◆ Problem details
Write out, word for word, the line that contains "Food (873, 1527)" and each line after it down to the last line of the data below. Include nothing more.

◆ Supplied material
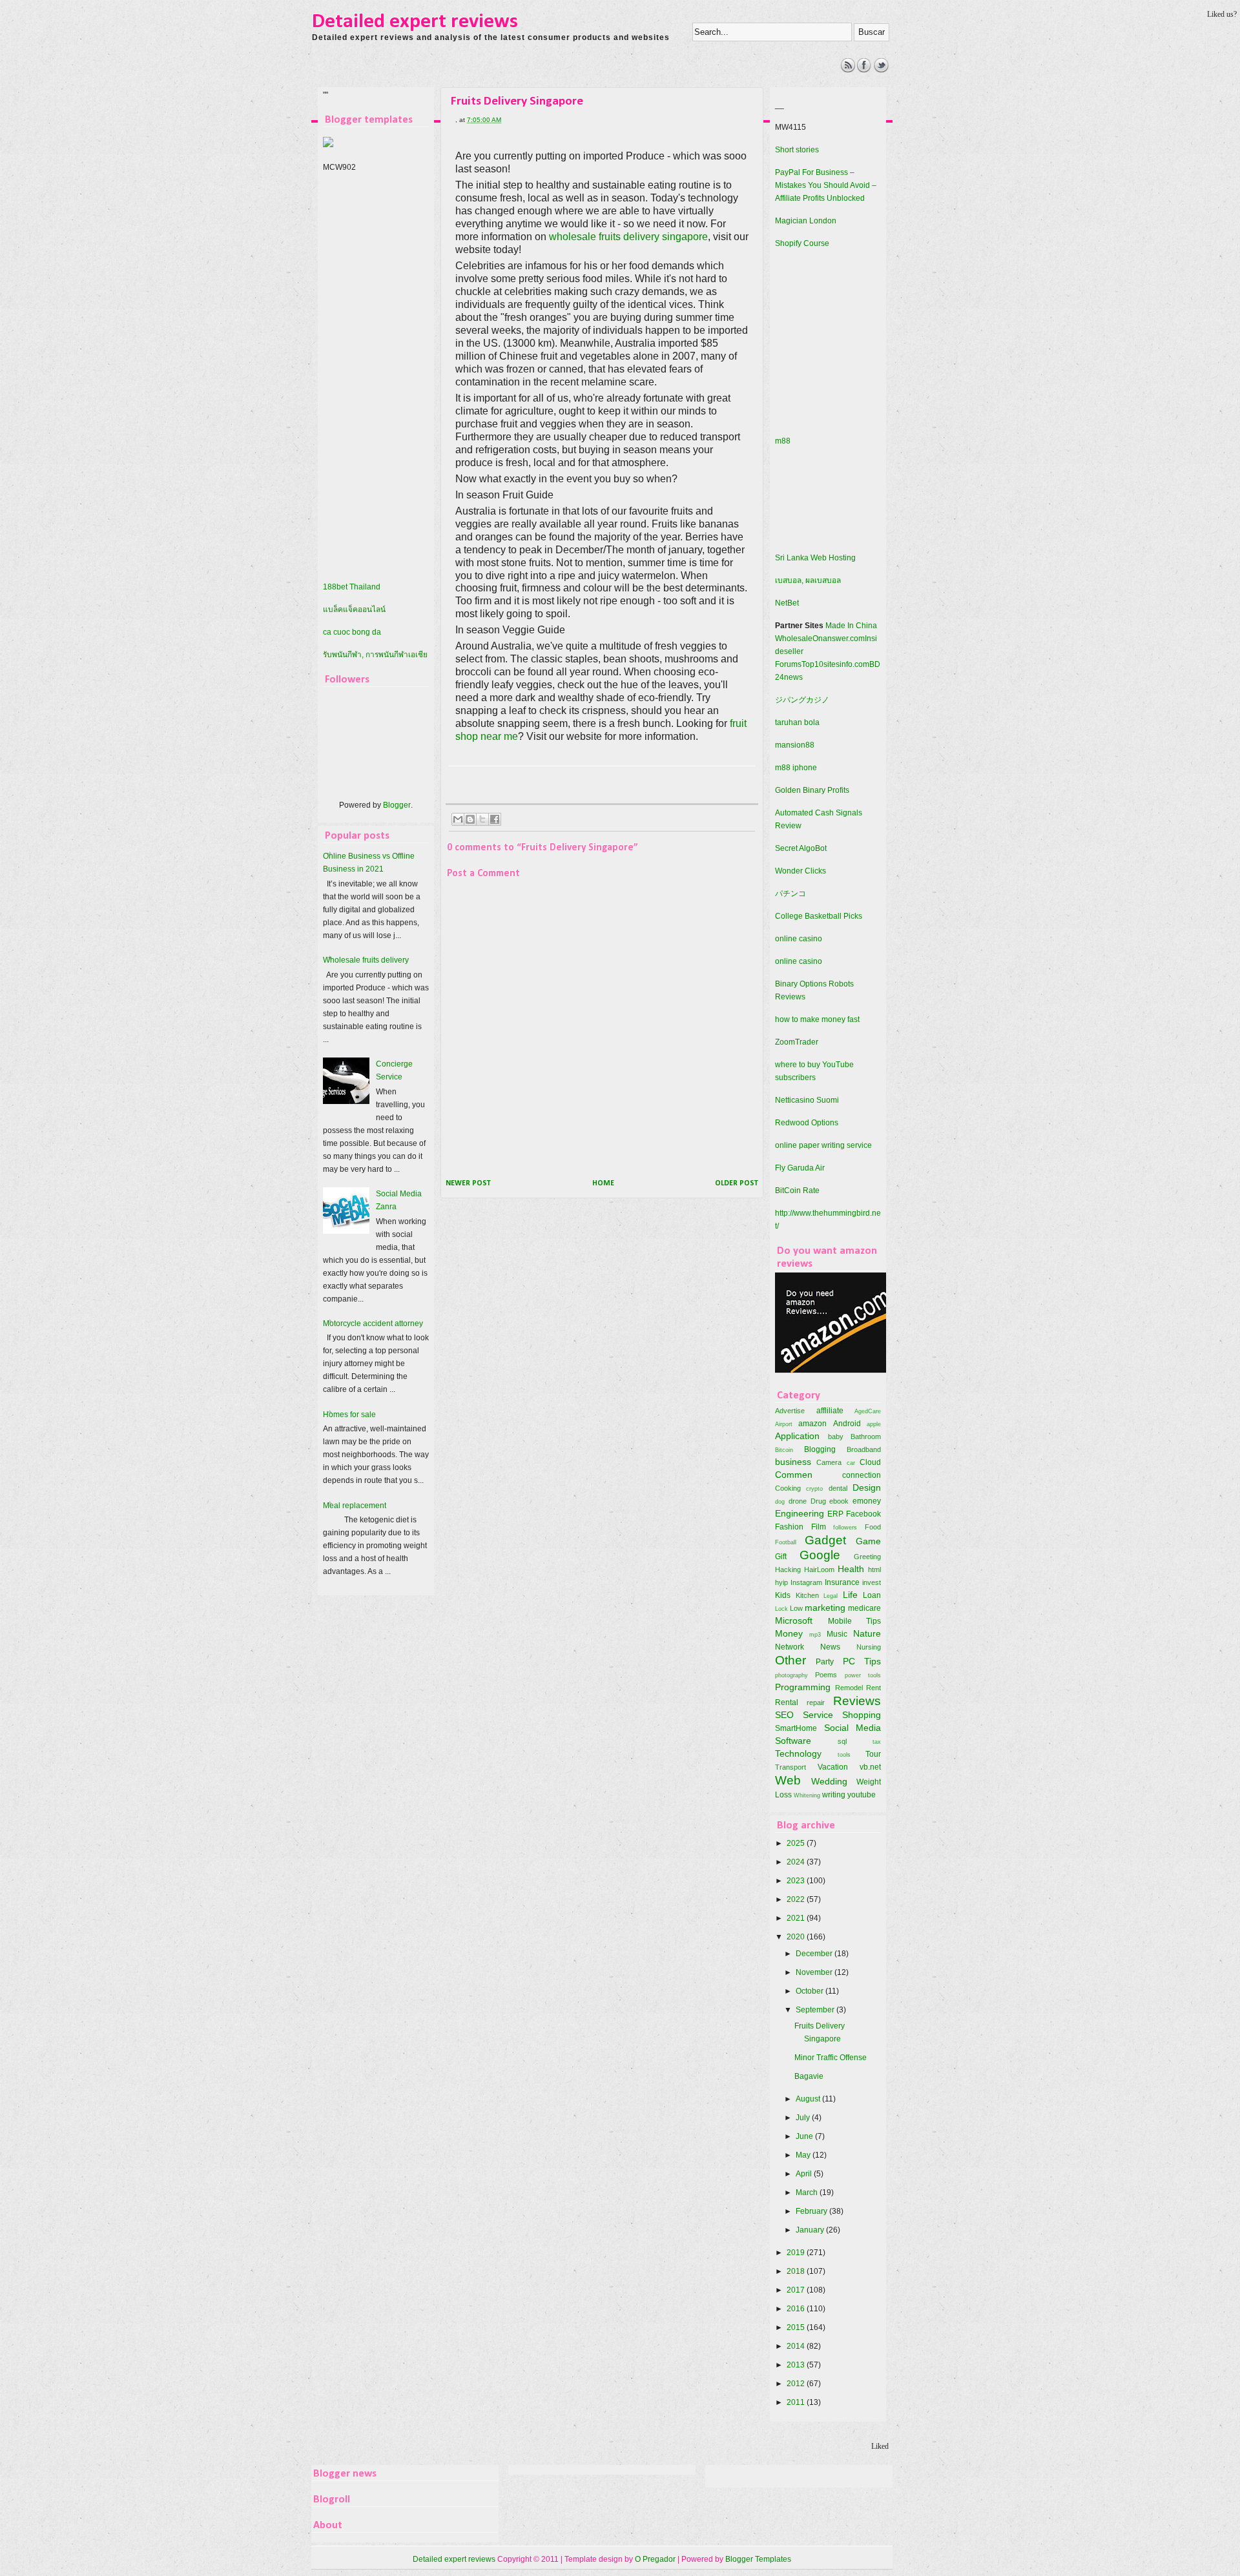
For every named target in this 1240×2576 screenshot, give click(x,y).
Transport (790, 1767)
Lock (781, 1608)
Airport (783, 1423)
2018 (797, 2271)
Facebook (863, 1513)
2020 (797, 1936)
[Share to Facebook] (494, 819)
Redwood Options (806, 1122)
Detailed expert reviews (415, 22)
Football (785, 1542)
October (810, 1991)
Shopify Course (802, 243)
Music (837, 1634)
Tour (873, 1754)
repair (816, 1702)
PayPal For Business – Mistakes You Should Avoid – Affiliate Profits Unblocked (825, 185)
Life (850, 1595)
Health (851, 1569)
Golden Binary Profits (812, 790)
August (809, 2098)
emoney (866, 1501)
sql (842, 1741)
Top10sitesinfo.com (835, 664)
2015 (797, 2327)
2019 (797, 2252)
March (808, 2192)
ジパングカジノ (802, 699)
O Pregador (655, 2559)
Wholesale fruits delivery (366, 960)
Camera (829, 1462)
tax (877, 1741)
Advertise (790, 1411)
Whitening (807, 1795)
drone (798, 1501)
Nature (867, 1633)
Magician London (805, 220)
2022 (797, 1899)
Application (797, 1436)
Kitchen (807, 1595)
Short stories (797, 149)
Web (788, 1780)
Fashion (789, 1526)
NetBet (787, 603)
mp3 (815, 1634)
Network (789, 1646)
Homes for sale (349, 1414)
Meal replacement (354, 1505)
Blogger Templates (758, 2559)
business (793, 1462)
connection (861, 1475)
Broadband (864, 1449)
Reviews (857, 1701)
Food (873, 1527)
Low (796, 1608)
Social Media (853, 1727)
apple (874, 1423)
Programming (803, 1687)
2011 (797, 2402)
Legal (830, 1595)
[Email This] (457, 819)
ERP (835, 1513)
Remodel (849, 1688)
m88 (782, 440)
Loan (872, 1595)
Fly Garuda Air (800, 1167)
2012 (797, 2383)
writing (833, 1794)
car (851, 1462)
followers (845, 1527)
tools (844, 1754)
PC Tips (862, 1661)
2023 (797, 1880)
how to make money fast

◆ Your response
Food (873, 1527)
Low (796, 1608)
Social Media (853, 1727)
apple (874, 1423)
Programming (803, 1687)
2011 (797, 2402)
Legal (830, 1595)
[Email This] (457, 819)
ERP (835, 1513)
Remodel (849, 1688)
m88 (782, 440)
Loan (872, 1595)
Fly Garuda Air (800, 1167)
2012 (797, 2383)
writing (833, 1794)
car (851, 1462)
followers (845, 1527)
tools (844, 1754)
PC Tips (862, 1661)
2023 (797, 1880)
how to make money fast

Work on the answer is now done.